Without looking again at his wife, he left the room.
Bessie had played blindly her last card, the wife's last card, and lost! There was bitterness and rebellion in her heart. She had loved her husband,—hadn't she shown it by marrying him instead of the mine owner? She had been a good woman, not because she hadn't had her chances of other men's admiration, as she sometimes let her husband know. Dickie Lawton had made love to her outrageously, and the last time the old Senator had been in St. Louis,—well, he would never come again to her house. Not a shadow of disloyalty had ever crossed her heart.
Bessie thought that a good wife must be chaste, of course; other matters of wifely duty were less distinct.
No! her husband did not care for her any more,—that was the real cause of their troubles. It was hard to wake up to such a fact after nine years of marriage with a man whom you loved!
There was a tragedy between, but not the one that Bessie suspected, nor the mere tragedy of extravagance. Each realized dimly that the other hindered rather than promoted that something within which each held tenaciously as most precious. Instead of giving mutually, they stole mutually, and the end of that sort of life must be concubinage or the divorce court—or a spiritual readjustment beyond the horizon of either Falkner or his wife.
* * * * *
"Did you know that the Falkners were going to give up their house?" Lane asked his wife.

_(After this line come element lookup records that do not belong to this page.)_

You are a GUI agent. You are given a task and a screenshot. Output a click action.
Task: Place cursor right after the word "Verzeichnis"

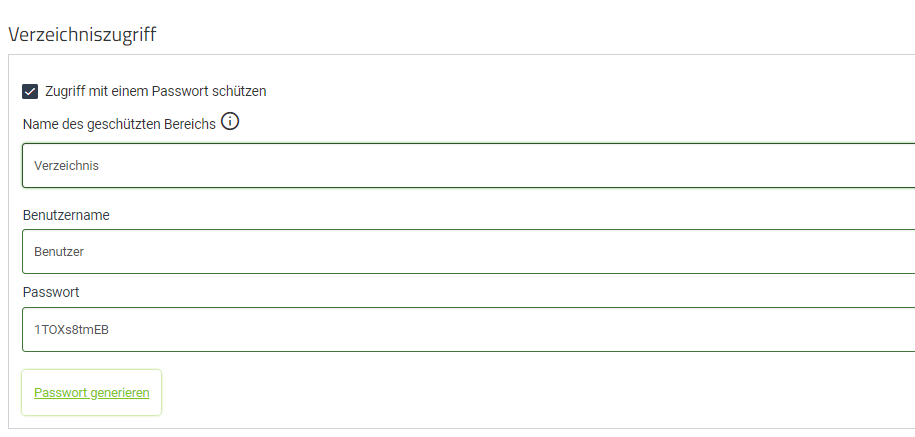pos(100,166)
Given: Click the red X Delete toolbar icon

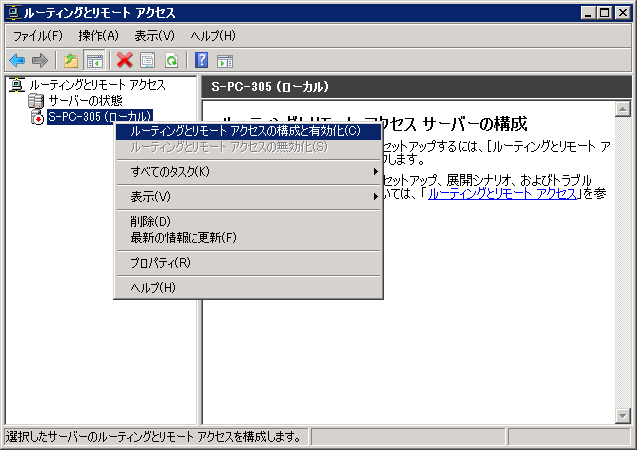Looking at the screenshot, I should pyautogui.click(x=125, y=60).
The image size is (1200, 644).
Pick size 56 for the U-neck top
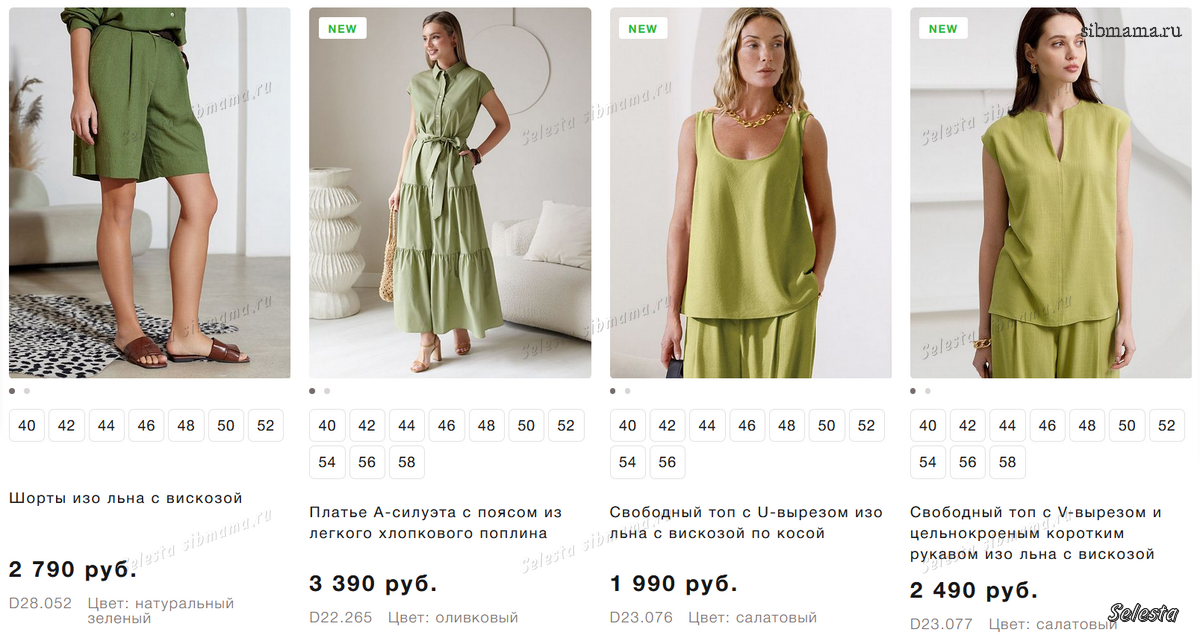[x=667, y=462]
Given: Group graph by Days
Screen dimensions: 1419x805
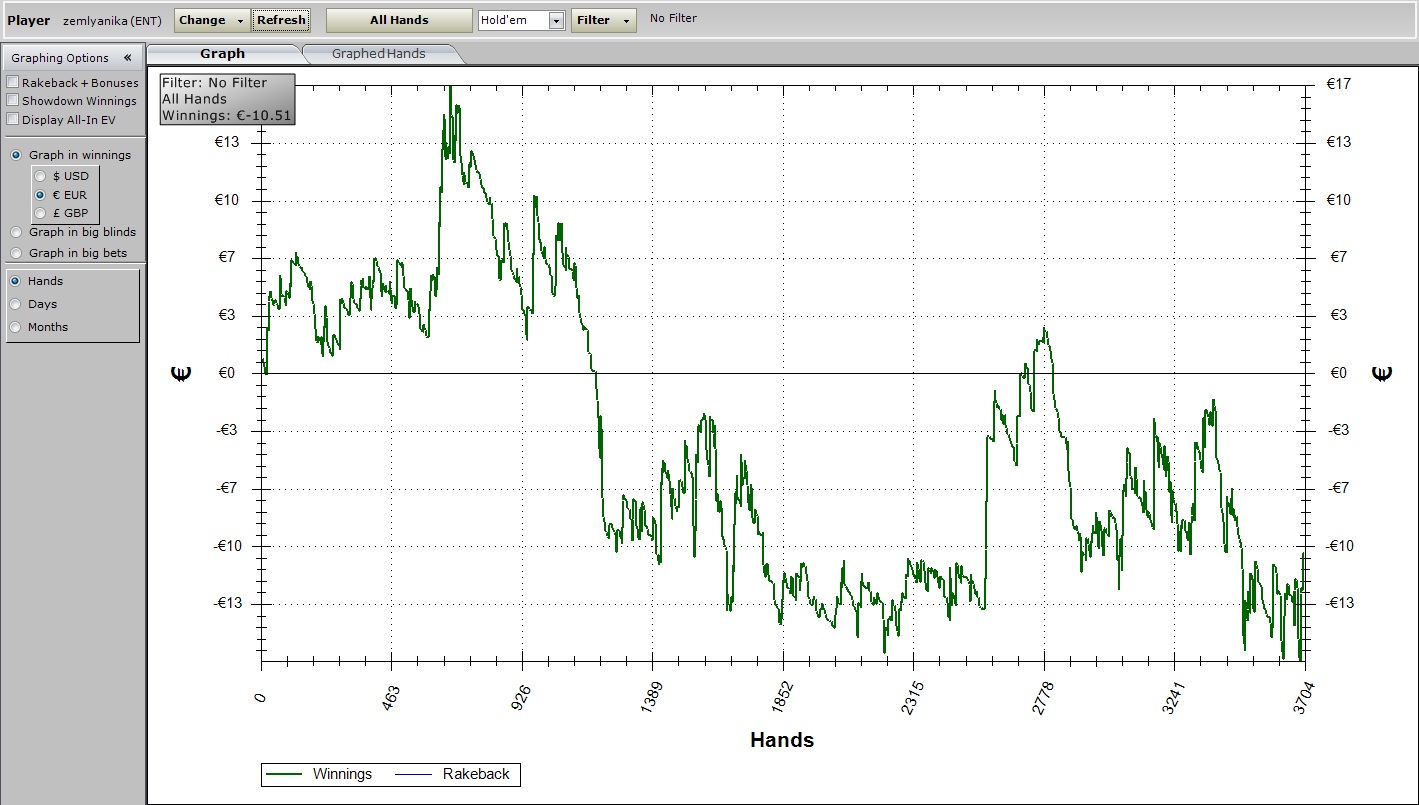Looking at the screenshot, I should tap(15, 304).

"No, indeed. I saw Bessie at the symphony the other day, and she spoke of going out to Denver to visit her mother; but she didn't say anything about the house. Are you sure?"
"Yes; Falkner told Bainbridge he was selling it. And he wanted Bainbridge to see if there was an opening for him on the road in the East. I am afraid things haven't gone well with them."
"After all the trouble they had building, and such a pretty house! What a shame!"